Cos’è l’entitlement management
L’entitlement management è la funzionalità di Microsoft Entra ID Governance che automatizza il ciclo di vita dell’accesso: richiesta, approvazione, assegnazione, scadenza e revisione. L’obiettivo è governare “chi ottiene cosa, con quale approvazione e per quanto tempo” senza che un amministratore assegni manualmente ogni gruppo, app o sito. È lo strumento chiave quando l’accesso deve essere self-service ma controllato, soprattutto in scenari con molti utenti (dipendenti, contractor, partner) e risorse eterogenee.
Rispetto ai gruppi dinamici o all’assegnazione diretta, l’entitlement management aggiunge un livello di policy e governance: workflow di approvazione multi-stadio, giustificazione business, tempi di validità e access review periodiche.
Catalog e access package
Catalog
Il catalog è il contenitore logico delle risorse governabili. In un catalog puoi inserire tre tipi di risorsa:
- Gruppi (security group e Microsoft 365 group)

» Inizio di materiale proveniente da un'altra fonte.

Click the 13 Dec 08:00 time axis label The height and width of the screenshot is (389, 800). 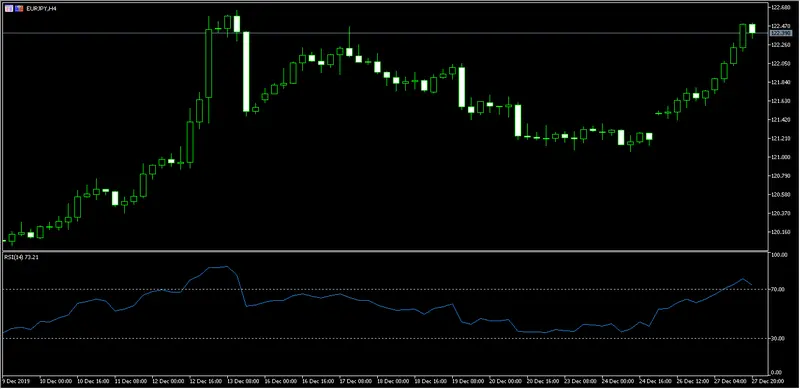[241, 381]
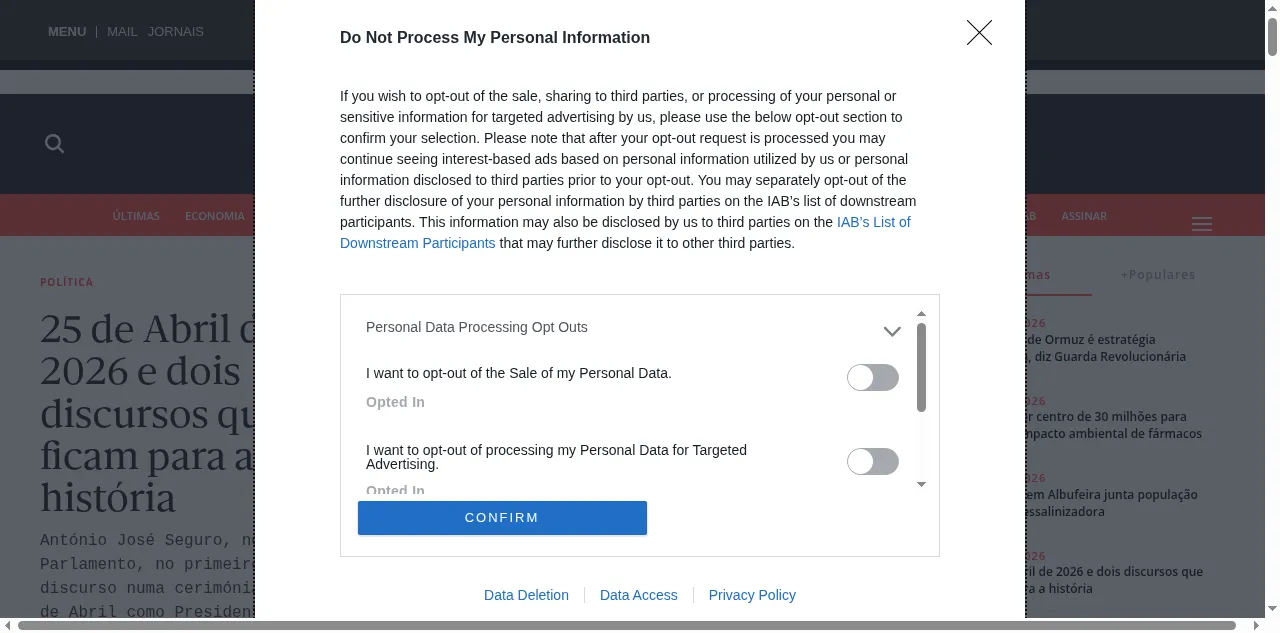Close the personal information dialog with X

point(979,33)
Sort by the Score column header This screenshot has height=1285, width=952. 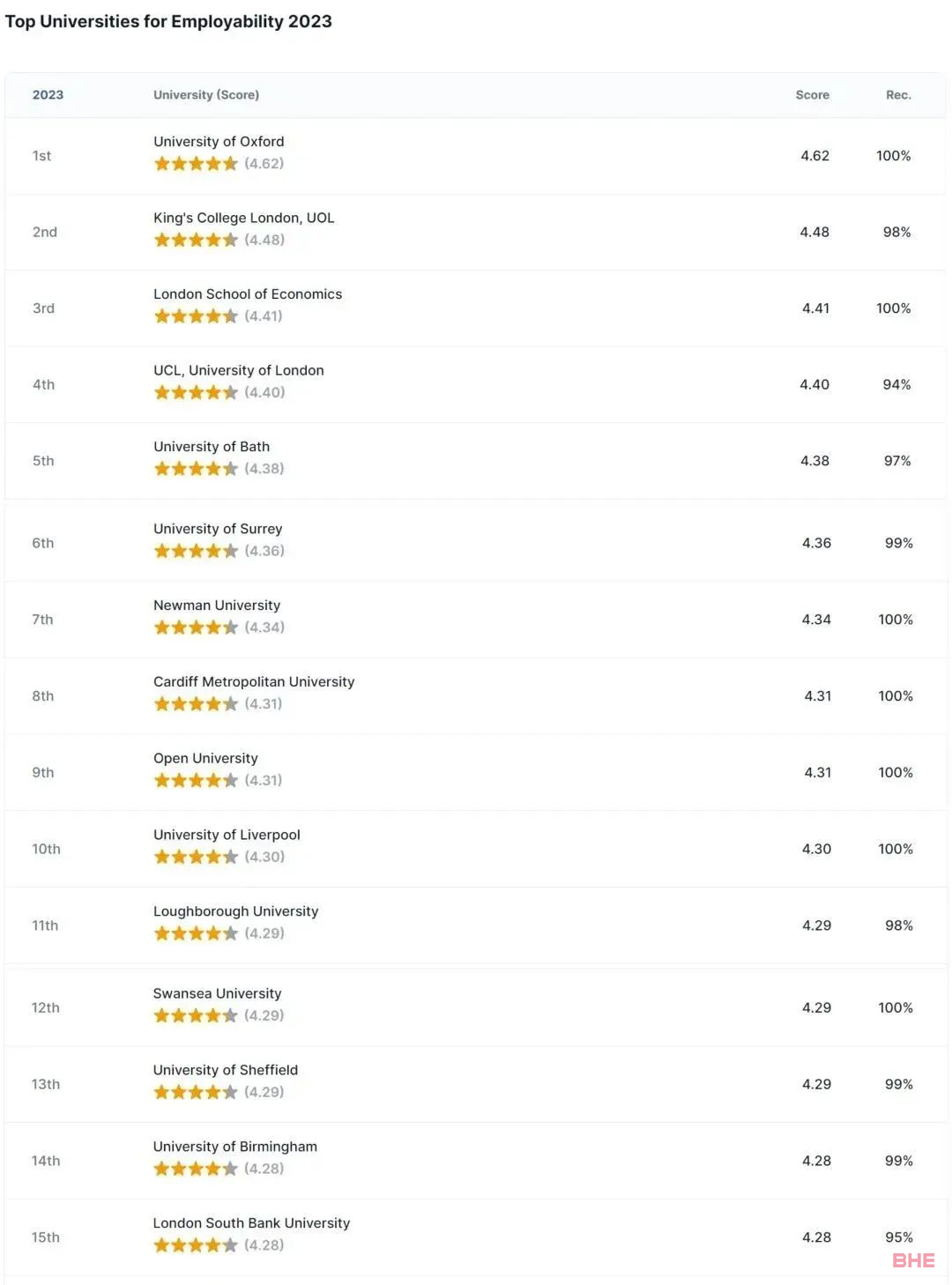(812, 95)
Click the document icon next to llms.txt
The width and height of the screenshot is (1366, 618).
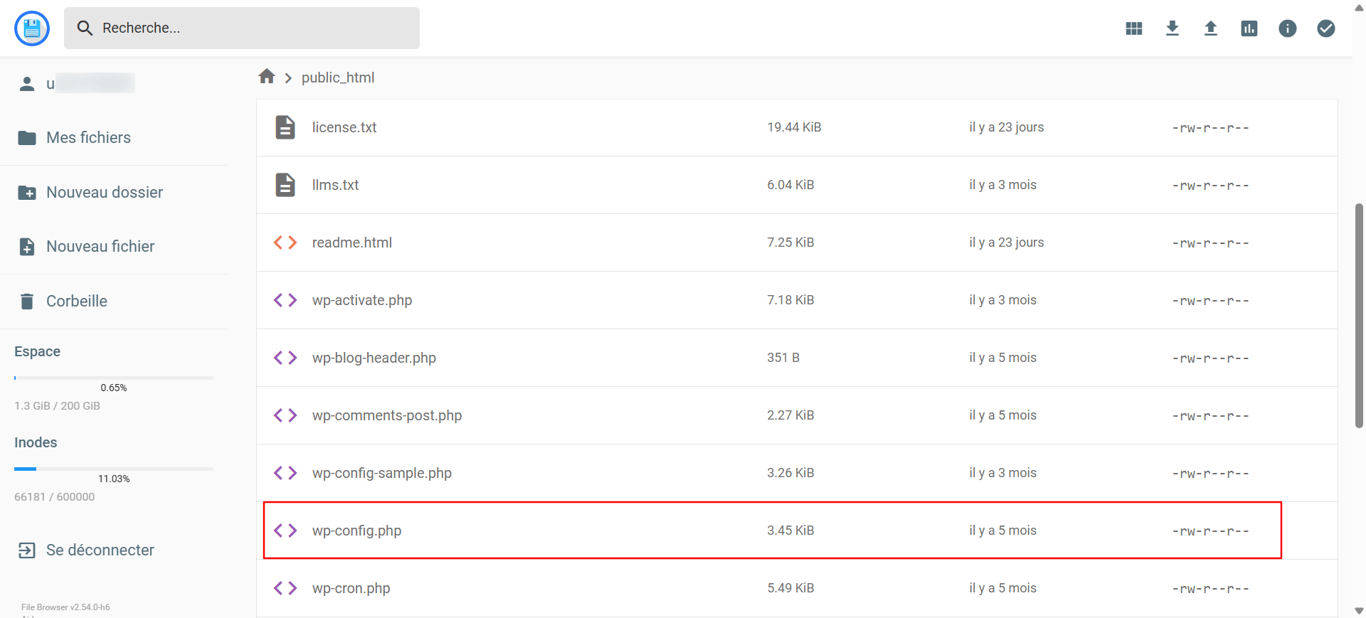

- Applicazioni (enterprise app / service principal con ruoli app)
- Siti SharePoint Online
Il catalog delimita anche il confine amministrativo e di delega: puoi assegnare catalog owner che gestiscono le risorse e access package manager che creano i pacchetti, senza dover essere Global Administrator. Questo abilita la delega a team applicativi o di business unit.
Access package
L’access package è il bundle che l’utente effettivamente richiede: un insieme di risorse (prese dal catalog) più uno o più ruoli su quelle risorse (es. membro di un gruppo, ruolo “Reader” su un’app, ruolo su un sito SharePoint). Un utente che ottiene il pacchetto riceve in blocco tutti gli accessi definiti; alla scadenza, tutti vengono rimossi automaticamente. È l’unità con cui si ragiona per job function: “Onboarding Progetto X” può racchiudere gruppo Teams, app di ticketing e sito SharePoint di progetto.
Policy: request, approval, scadenza
Ogni access package ha una o più policy che definiscono:
- Chi può richiedere (utenti della directory, utenti di specifici gruppi, oppure utenti esterni).
- Approvazione: nessuna, singolo approvatore, oppure multi-stage (es. manager + resource owner). Puoi richiedere giustificazione e impostare fallback approver.
- Lifecycle / scadenza: durata dell’assegnazione (numero di giorni, data fissa o permanente) e possibilità di rinnovo/extend.
- Access review integrate: alla policy puoi collegare access review ricorrenti che chiedono a utente, manager o resource owner di riconfermare la necessità dell’accesso. Chi non viene riconfermato perde automaticamente il pacchetto — pilastro dell’approccio least privilege e delle esigenze di compliance.
Puoi definire più policy sullo stesso access package: ad esempio una per i dipendenti interni (auto-approvazione) e una separata per i partner esterni (approvazione obbligatoria + scadenza a 90 giorni).
Accesso per utenti esterni e connected organizations
L’entitlement management gestisce nativamente la collaborazione B2B. Nella policy puoi consentire la richiesta a utenti fuori dalla directory: quando un utente esterno richiede il pacchetto, viene automaticamente creato l’account B2B guest e assegnati gli accessi; alla scadenza, l’entitlement management può anche rimuovere il guest dalla directory.
Per strutturare questo scenario si usano le connected organizations: rappresentano un’organizzazione partner (identificata dal suo tenant Entra ID, da un dominio o da un provider social/SAML) di cui ci si fida. Collegando una connected organization a una policy, si autorizza solo quel bacino di utenti esterni a richiedere il pacchetto, evitando accessi da domini arbitrari.
Trappole tipiche d’esame
- Scenario: vuoi aggiungere un sito SharePoint a un access package ma non lo trovi nell’elenco → la risorsa deve prima essere aggiunta al catalog; un access package può includere solo risorse già presenti nel proprio catalog.
- Scenario: l’organizzazione ha licenze Entra ID P1 e vuole usare access package con access review → serve Entra ID P2 (Entra ID Governance): entitlement management, access review e PIM sono feature P2, non P1.
- Scenario: partner esterni devono avere accesso temporaneo a un progetto senza inviti manuali → crea una connected organization e una policy che consente utenti esterni; il guest B2B viene creato e rimosso automaticamente.
- Scenario: dipendenti interni devono ottenere l’accesso subito, i partner solo dopo approvazione → due policy separate sullo stesso access package, con impostazioni di richiesta/approvazione diverse.
- Scenario: serve delegare la gestione dei pacchetti a un team senza dare privilegi globali → usa i ruoli di catalog owner / access package manager, che operano solo entro il catalog delegato.